Sans doute peut-on dire de cette révolte d’écoliers, comme on l’a fait de mouvements étudiants récents, qu’un groupe social transitoire est incapable de capitaliser ses expériences et ses luttes. Mais on pourrait aussi rapprocher leur destin de celui de toutes ces formes de résistance au travail salarié et à l’ordre manufacturier qui n’ont jamais pu faire une tradition : gestes mille fois renouvelés mais en même temps vidés de leur passé et porteurs de leur propre oubli, décalés par rapport aux généalogies reconnues de la révolte et à la comptabilité des échecs et des succès du mouvement ouvrier. Toute une série de pratiques de résistance tombent ainsi hors de l’histoire. Pour qu’elles y reprennent place, il faut moins la transgression d’une censure que la formation d’un regard nouveau sur la hiérarchie des événements. « Je pouvais m’identifier à eux », dit Dave Marsons en retrouvant la photographie des grévistes de son école. Pour que cette identification soit possible, il fallait sans doute cette sensibilité nouvelle, produite par mai 68 et les révoltes anti-autoritaires, qui permette au regard de se fixer sur la brève fête des écoliers, d’y voir le moment d’une histoire fragmentaire mais autonome d’une forme spécifique de résistance à l’ordre établi.
Notes :
[1] L’ "été chaud" de 1911 reste une date marquante de l’histoire sociale britannique. De juin à août, dans les ports et les principales villes industrielles, un formidable mouvement de grèves témoigna de la volonté des travailleurs d’obtenir des salaires plus élevés et de meilleures conditions. Il fallut pour en venir à bout faire intervenir l’armée. Une panique s’empara du pouvoir devant la menace d’une grève générale. Un conseiller municipal de Hull jadis témoin de la Commune de Paris aurait déclaré n’y avoir rien vu de semblable à ces défilés de « femmes aux cheveux défaits et à moitié nues » se ruant dans la rue pour se livrer à la destruction et au saccage.

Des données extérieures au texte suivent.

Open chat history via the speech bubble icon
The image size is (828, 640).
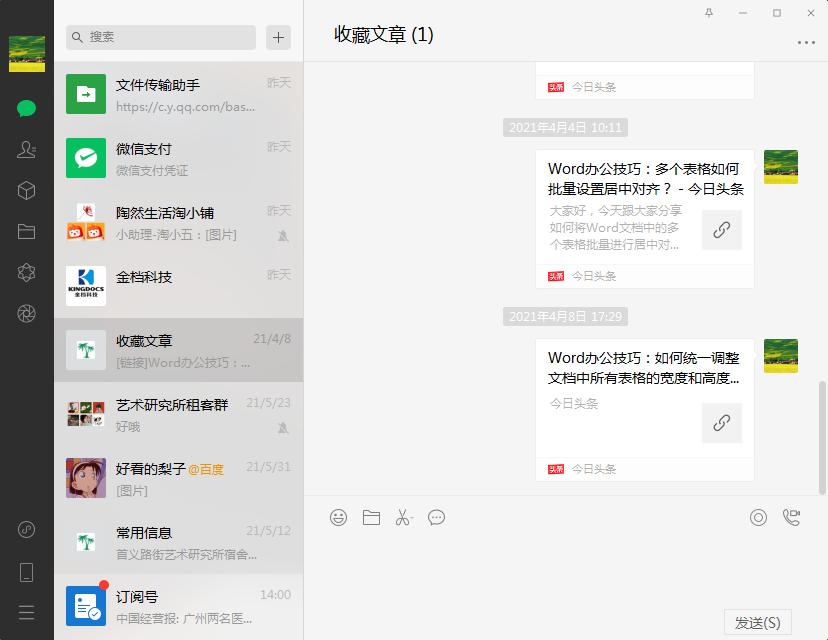click(x=437, y=517)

[2] Il fallait 4 années sans aucune absence pour obtenir une médaille de bronze. 6 pour une d’argent et 10 pour une d’or. Les parents ouvriers y attachaient une telle importance qu’ils obligeaient leurs enfants à aller en classe malades.
[3] Un ancien ouvrier, raconte Dave Marson, se souvient avoir travaillé pour un boucher. Il commençait à 6 heures du matin avant d’aller à l’école, et terminait le soir aux environs de 10 heures. Beaucoup d’enfants étaient garçons de courses ou bien aidaient un adulte de la famille qui tenait un étalage au coin d’une rue.
Ce texte a été écrit pour figurer dans le numéro 3 de la revue Les Révoltes Logiques, consacré au thème des « Enfants du Capital », à
l’automne 1976. Nos amis anglais de History Workshop nous
avaient adressé la brochure de Dave Marson sur les grèves d’écoliers
à Hull en 1911. Enseignant depuis 1971 au Lycée Montaigne,
qui se trouvait à la pointe de la contestation lycéenne dans les
années 1970 et y ayant connu plusieurs mouvements de grève, je
m’étais sentie suffisamment inspirée par ce texte pour en faire non
pas une traduction ou un résumé mais une libre adaptation.